唐突ですが私 X(旧Twitter)をやっているのですが、経歴的にビジネス関連が期待されていそうで反応良いのは大体お仕事系です。

他方、趣味のゲーム系呟きを時折にすると、分かり易いように反応が少ない笑 SNSの利点、需要⇔供給のズレが丸わかり。と、需要が低いのは分かった。けど今後もゲーム系呟きを止める事はありません。何故か?それは私が死ぬほどゲームが好きだからです。

ということで今回したためるのはゲーム系のエントリーです。


ゲームと私の出会い

私とゲームの出会いは6~7歳だった頃の祖母の家でした。運命のお相手は「ファミリーコンピューター」、いわゆる「ファミコン」。

THEレトロ

さすがに年齢的に流暢にプレイすることは叶いませんでしたが、2人の兄のプレイ姿を楽しく見学していました。

- [提供資料]
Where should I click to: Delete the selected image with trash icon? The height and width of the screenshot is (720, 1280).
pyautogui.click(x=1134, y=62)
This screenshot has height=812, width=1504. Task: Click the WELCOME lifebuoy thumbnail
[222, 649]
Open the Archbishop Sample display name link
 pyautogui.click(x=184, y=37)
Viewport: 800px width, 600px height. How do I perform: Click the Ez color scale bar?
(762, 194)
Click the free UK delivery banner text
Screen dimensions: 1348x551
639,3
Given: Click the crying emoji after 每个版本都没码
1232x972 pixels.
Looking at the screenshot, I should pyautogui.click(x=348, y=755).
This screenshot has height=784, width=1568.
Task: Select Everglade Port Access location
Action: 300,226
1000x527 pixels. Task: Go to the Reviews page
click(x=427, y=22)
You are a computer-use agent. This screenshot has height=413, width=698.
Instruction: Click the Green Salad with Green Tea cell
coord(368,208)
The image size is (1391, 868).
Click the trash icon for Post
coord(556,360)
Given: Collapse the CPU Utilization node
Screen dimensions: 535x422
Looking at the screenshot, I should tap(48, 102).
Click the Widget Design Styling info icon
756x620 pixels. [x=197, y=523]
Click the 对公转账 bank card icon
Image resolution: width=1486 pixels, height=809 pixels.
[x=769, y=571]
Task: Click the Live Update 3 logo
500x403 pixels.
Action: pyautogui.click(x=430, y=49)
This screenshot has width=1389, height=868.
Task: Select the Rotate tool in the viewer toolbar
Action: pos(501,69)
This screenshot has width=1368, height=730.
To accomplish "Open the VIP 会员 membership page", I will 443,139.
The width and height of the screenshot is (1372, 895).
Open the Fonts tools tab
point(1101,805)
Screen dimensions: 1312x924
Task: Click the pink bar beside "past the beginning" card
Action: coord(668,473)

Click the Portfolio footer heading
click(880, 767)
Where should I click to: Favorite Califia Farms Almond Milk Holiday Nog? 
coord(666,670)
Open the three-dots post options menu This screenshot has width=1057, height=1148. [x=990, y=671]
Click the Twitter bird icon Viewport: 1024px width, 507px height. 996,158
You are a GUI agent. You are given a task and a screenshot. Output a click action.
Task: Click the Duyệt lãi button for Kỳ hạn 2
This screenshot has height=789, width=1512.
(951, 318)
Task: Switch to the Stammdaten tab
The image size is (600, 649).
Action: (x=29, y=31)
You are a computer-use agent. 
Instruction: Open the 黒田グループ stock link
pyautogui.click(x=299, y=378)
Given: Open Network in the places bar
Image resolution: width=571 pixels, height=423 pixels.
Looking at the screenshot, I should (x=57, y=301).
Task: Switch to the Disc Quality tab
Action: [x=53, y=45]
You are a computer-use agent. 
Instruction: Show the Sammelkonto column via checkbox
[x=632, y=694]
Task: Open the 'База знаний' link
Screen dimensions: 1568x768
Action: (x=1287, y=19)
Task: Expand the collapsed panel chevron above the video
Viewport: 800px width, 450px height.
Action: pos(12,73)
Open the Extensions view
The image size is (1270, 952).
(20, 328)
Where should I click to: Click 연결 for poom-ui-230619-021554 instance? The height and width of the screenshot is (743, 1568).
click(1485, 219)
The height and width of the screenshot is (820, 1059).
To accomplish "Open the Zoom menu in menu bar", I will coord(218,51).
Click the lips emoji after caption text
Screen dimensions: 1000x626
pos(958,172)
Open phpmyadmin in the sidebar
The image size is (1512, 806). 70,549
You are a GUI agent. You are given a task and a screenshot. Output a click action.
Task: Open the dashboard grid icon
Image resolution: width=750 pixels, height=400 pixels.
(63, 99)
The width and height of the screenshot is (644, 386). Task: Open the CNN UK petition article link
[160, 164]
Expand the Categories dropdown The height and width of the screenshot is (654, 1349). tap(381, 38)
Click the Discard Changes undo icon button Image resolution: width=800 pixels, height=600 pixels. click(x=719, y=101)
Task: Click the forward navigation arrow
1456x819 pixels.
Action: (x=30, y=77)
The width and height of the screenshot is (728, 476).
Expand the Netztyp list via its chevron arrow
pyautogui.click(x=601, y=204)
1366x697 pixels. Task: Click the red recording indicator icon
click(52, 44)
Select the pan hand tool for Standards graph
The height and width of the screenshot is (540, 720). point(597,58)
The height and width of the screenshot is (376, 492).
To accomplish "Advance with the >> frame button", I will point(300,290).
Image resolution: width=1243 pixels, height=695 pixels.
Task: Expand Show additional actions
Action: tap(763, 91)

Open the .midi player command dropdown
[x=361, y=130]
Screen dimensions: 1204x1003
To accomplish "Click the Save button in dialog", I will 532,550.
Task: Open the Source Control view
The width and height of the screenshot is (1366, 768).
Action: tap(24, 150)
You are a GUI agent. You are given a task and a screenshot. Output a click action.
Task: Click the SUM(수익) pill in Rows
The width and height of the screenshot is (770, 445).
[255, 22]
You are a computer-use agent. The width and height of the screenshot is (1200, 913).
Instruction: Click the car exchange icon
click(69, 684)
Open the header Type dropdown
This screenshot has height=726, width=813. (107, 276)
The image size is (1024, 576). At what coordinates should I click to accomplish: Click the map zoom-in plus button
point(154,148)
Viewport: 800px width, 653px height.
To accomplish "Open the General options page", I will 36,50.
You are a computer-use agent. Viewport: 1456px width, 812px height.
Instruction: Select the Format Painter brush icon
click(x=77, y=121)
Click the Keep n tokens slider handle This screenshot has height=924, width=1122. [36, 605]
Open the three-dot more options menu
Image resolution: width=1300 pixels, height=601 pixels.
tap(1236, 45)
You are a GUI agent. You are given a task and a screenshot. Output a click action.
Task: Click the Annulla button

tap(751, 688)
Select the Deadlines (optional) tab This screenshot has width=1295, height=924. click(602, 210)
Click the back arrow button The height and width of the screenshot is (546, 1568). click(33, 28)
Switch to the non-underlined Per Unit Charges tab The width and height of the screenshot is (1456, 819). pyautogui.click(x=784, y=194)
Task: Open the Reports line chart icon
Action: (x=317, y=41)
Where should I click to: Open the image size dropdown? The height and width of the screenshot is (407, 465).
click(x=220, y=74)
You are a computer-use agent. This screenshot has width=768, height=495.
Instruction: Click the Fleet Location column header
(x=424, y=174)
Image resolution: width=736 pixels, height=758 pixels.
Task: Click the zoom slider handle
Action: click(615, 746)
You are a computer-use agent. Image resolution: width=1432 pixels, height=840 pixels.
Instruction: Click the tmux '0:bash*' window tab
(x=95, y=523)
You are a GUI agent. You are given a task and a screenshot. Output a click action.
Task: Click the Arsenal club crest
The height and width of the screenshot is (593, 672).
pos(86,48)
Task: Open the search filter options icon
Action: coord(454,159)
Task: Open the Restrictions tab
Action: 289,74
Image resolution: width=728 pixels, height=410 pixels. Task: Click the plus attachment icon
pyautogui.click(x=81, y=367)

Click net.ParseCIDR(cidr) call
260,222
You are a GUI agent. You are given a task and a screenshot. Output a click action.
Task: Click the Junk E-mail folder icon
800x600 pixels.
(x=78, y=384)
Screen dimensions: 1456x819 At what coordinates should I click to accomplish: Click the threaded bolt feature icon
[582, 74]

- [作業内容]
提示文のうち、「ということで今回したためるのはゲーム系のエントリーです。」を含む語句で始まり「姿を楽しく見学していました。」で終わる部分を、一字も変えずに書き写してください。

- [作業結果]
ということで今回したためるのはゲーム系のエントリーです。


ゲームと私の出会い

私とゲームの出会いは6~7歳だった頃の祖母の家でした。運命のお相手は「ファミリーコンピューター」、いわゆる「ファミコン」。

THEレトロ

さすがに年齢的に流暢にプレイすることは叶いませんでしたが、2人の兄のプレイ姿を楽しく見学していました。